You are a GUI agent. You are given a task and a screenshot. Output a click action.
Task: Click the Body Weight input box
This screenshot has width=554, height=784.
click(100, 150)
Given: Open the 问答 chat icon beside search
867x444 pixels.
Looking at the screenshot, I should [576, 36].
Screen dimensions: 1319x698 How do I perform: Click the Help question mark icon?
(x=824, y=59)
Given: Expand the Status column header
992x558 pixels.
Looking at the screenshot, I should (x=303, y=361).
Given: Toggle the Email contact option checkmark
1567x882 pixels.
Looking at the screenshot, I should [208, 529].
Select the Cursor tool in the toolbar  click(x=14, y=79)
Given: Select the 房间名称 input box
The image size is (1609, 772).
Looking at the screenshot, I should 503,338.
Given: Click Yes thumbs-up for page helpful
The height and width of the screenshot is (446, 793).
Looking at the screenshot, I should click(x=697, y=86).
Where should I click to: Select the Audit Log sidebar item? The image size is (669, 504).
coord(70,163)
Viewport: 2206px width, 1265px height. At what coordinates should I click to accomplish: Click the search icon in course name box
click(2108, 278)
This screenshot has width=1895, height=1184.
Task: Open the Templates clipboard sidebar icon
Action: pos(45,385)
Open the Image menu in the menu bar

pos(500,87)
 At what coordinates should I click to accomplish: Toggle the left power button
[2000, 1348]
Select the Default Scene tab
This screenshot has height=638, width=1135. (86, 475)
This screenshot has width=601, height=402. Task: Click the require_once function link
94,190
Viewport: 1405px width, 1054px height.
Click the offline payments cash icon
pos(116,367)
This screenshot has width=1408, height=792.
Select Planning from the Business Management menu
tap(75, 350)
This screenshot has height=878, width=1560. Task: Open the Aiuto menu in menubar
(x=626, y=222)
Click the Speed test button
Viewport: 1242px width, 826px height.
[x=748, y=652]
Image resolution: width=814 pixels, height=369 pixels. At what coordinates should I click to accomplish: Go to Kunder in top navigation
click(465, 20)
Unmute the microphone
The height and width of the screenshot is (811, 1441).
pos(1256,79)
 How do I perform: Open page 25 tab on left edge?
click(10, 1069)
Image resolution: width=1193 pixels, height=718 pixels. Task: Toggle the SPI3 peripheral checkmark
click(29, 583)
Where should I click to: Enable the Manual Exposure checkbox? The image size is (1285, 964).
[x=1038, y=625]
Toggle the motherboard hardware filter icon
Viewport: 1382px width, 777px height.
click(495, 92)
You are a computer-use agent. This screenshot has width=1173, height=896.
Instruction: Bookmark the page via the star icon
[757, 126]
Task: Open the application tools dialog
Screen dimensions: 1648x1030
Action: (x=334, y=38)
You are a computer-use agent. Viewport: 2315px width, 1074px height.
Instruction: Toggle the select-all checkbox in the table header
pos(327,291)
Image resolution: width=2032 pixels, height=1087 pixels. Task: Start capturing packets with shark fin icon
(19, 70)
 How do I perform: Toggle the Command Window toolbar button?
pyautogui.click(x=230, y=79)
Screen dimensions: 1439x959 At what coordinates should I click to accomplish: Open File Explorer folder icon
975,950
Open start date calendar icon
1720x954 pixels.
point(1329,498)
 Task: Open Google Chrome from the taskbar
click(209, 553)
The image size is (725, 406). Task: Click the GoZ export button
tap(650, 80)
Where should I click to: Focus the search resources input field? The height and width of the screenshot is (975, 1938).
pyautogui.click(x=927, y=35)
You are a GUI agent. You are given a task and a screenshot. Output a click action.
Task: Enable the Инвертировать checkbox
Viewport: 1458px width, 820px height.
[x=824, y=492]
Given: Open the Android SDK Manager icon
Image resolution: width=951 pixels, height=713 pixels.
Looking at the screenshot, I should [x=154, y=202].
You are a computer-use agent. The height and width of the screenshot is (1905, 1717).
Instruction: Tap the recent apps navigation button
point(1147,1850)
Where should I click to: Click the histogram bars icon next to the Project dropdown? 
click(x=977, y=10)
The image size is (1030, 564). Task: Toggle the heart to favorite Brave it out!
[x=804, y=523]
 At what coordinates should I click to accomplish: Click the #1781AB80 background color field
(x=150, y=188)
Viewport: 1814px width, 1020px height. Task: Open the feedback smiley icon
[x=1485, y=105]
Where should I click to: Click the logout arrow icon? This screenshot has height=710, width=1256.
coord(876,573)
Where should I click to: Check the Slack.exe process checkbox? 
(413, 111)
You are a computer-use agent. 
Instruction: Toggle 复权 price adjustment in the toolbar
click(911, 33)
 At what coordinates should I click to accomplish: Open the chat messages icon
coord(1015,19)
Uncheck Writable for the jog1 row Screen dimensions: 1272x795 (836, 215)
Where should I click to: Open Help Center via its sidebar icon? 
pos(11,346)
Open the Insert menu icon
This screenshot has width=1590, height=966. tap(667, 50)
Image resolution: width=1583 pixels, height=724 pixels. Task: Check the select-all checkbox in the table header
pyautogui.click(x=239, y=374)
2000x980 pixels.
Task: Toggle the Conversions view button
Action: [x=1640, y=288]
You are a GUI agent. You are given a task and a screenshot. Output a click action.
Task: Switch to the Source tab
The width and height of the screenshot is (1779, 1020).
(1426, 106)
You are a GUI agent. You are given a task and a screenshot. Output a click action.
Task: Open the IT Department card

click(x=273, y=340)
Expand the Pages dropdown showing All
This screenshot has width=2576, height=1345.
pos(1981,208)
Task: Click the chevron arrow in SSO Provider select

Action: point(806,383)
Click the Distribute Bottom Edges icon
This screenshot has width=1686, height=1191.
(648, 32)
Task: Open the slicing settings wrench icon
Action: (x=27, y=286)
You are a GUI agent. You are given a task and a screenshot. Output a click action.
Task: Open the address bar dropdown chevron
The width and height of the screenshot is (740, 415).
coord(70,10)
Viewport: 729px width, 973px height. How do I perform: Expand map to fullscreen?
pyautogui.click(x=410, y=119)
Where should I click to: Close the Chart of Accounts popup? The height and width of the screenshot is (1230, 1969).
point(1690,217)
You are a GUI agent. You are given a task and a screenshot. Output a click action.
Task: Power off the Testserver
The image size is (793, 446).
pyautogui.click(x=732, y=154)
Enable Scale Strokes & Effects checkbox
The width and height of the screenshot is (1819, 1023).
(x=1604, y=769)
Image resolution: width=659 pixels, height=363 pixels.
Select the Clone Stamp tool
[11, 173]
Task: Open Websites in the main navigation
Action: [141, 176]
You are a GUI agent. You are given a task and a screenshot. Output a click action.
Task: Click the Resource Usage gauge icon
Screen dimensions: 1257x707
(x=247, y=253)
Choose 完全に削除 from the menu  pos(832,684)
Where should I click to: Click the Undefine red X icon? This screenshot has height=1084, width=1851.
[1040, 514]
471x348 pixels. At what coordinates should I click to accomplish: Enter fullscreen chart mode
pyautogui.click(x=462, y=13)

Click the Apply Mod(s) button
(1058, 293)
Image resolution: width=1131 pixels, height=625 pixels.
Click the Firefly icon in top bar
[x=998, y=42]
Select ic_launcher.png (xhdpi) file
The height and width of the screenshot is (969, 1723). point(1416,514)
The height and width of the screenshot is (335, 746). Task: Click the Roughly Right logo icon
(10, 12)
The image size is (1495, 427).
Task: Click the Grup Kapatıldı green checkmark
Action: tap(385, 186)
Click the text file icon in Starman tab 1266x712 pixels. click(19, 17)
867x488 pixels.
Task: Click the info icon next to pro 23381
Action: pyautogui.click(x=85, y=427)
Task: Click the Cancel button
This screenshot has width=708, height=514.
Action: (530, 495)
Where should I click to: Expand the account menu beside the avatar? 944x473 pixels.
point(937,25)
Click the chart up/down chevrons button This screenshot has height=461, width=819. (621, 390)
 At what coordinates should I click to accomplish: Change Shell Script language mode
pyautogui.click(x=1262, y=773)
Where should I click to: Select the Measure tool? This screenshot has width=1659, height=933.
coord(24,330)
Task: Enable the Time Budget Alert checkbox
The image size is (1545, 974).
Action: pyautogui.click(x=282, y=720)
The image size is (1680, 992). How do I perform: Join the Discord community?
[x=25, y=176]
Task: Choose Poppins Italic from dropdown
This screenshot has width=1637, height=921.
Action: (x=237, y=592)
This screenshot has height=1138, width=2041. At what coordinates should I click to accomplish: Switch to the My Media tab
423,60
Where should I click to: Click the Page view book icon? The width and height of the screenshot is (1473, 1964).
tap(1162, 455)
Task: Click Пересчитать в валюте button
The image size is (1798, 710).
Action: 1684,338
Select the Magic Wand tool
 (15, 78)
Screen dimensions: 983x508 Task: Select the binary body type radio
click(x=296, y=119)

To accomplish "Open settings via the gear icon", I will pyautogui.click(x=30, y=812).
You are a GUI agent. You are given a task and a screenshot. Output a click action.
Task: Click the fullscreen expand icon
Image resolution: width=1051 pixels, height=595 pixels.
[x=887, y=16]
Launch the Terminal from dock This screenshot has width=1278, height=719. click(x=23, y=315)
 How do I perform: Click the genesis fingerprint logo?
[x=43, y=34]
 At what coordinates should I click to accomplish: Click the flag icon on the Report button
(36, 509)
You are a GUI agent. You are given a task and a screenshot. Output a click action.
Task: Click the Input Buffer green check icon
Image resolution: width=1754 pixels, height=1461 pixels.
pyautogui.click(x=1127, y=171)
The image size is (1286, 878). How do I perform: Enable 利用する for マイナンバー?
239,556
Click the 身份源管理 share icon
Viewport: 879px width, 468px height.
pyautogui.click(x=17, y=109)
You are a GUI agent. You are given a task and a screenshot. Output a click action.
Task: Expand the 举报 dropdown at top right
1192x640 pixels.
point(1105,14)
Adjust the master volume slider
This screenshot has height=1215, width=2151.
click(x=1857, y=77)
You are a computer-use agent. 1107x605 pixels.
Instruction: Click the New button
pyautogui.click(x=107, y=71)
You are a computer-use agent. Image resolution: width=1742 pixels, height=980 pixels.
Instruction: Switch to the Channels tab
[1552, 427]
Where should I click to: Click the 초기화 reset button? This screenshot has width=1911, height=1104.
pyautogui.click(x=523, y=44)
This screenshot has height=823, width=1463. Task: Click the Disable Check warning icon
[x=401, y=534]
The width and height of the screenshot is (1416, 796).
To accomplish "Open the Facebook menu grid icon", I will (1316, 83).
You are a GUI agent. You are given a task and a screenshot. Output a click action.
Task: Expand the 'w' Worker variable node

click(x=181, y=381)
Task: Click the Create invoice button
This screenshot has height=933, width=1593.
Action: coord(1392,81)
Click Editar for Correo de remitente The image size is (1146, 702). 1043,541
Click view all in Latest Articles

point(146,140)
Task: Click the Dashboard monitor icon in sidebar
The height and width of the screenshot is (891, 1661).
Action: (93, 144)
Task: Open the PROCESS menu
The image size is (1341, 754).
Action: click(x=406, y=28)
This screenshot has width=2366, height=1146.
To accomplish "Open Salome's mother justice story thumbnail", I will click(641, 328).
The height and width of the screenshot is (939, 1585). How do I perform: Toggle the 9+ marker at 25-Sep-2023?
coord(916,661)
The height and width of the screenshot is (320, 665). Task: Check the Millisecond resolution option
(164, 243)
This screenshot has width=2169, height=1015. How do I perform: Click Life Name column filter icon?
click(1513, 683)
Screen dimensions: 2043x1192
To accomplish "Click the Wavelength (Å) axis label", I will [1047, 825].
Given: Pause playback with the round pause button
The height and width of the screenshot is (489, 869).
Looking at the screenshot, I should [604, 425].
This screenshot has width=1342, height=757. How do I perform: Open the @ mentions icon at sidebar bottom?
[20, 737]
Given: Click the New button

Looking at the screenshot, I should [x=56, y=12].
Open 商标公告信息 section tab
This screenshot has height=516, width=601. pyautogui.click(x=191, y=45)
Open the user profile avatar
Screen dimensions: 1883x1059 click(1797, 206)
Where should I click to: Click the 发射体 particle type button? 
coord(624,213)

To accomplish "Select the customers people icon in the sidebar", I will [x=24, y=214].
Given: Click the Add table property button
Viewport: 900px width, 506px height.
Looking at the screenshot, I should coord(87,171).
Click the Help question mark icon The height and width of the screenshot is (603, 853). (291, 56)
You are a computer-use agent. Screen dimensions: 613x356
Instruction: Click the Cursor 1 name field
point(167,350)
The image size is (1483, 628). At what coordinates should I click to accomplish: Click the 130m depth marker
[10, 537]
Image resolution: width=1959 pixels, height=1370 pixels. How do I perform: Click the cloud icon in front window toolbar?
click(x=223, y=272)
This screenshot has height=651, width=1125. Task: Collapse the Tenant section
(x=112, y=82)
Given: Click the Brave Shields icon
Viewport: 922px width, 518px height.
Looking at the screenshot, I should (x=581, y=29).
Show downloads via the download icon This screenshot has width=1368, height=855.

* * * * *

» **Work task**
An exact repeat of the lines from the one containing "Open 商标公告信息 section tab" through the final line of the entries is the whole answer.

» **Output of the exercise**
Open 商标公告信息 section tab
This screenshot has height=516, width=601. pyautogui.click(x=191, y=45)
Open the user profile avatar
Screen dimensions: 1883x1059 click(1797, 206)
Where should I click to: Click the 发射体 particle type button? 
coord(624,213)

To accomplish "Select the customers people icon in the sidebar", I will [x=24, y=214].
Given: Click the Add table property button
Viewport: 900px width, 506px height.
Looking at the screenshot, I should coord(87,171).
Click the Help question mark icon The height and width of the screenshot is (603, 853). (291, 56)
You are a computer-use agent. Screen dimensions: 613x356
Instruction: Click the Cursor 1 name field
point(167,350)
The image size is (1483, 628). At what coordinates should I click to accomplish: Click the 130m depth marker
[10, 537]
Image resolution: width=1959 pixels, height=1370 pixels. How do I perform: Click the cloud icon in front window toolbar?
click(x=223, y=272)
This screenshot has height=651, width=1125. Task: Collapse the Tenant section
(x=112, y=82)
Given: Click the Brave Shields icon
Viewport: 922px width, 518px height.
Looking at the screenshot, I should (x=581, y=29).
Show downloads via the download icon This screenshot has width=1368, height=855.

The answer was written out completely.